超分辨技术(super-resolution)因其能够提供低于衍射极限的分辨率而获得了2014年诺贝尔化学奖。这一技术可分为两类:基于焦点调制的方法如STED,和基于单分子定位的方法,如PALM/STORM等。然而,这些方法虽然能获取很高的空间分辨率,却总是以牺牲时间分辨率为代价。同时,这些方法技术复杂、系统成本较高,这给推广应用带来一定困难。

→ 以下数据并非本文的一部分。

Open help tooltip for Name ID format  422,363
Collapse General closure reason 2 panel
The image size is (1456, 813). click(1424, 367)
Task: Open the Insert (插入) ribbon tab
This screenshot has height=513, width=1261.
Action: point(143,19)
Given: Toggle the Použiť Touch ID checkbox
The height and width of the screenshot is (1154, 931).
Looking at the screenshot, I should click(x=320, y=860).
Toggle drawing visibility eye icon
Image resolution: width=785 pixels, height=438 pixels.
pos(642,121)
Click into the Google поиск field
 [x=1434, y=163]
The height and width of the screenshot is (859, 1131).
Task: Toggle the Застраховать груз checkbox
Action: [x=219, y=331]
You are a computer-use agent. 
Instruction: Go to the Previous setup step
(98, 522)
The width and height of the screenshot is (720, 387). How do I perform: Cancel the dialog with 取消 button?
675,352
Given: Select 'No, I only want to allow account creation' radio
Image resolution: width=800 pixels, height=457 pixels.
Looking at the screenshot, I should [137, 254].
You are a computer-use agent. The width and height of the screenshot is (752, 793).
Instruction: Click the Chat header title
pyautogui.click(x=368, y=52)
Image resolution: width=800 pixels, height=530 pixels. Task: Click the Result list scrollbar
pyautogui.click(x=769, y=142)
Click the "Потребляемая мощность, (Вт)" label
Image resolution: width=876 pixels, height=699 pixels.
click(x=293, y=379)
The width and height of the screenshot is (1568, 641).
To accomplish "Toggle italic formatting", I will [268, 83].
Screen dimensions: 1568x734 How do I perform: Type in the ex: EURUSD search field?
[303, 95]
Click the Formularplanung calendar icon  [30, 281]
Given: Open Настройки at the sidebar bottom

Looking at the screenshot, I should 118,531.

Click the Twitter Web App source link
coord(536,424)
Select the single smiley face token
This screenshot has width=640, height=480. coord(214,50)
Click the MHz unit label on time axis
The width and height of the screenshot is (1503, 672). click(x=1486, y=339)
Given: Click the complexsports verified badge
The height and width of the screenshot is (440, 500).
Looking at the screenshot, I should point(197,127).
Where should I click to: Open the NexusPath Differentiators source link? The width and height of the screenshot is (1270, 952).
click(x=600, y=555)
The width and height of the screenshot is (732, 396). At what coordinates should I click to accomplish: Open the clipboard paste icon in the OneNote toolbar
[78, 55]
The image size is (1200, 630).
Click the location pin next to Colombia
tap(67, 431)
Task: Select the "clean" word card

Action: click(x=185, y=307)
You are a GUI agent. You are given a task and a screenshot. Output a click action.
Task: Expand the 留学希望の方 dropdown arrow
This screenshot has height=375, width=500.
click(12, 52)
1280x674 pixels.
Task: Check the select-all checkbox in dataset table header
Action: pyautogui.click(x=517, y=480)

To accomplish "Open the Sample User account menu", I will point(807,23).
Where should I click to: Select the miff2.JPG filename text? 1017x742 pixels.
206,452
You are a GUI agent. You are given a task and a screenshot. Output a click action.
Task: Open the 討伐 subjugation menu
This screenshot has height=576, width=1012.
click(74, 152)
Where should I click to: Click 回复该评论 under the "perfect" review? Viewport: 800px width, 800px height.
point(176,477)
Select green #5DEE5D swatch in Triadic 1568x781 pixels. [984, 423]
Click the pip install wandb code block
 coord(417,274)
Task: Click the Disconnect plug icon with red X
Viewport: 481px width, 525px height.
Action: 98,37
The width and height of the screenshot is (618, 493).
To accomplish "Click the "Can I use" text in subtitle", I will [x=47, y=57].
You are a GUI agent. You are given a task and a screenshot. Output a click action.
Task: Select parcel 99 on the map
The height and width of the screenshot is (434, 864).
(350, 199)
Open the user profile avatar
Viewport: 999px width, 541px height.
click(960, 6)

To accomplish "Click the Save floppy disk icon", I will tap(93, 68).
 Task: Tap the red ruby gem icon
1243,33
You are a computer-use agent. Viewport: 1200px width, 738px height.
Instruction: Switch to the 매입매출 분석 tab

在此项工作中,席鹏实验室将量子点、光谱方法、和基于光学涨落的超分辨技术(SOFI) 三种技术有机结合,在普通宽场显微镜镜上实现了3秒获得85nm超高时空分辨成像。通过联合标记(joint-tagging)的方法,使用多种不同荧光发射波长的量子点联合标记生物样品中的同一细胞结构,有效减少了在超高标记密度下高阶成像的伪影,更加真实地还原出所研究生物样品的完整结构和细节信息。而且,由于光谱离散的量子点更接近于单分子态,使得JT-SOFI能够大幅提高超分辨成像的速度,为超分辨成像研究活细胞的动态过程提供了全新的技术方法。
宽场成像和超分辨JT-SOFI成像的比较。Scale bar: 1 μm.
席鹏课题组博士生曾志平和陈轩泽为本文第一作者,席鹏为本文通讯作者。该项工作得到国家重大科学仪器设备开发专项基金、973国家重点基础研究发展计划和国家自然科学基金的资助。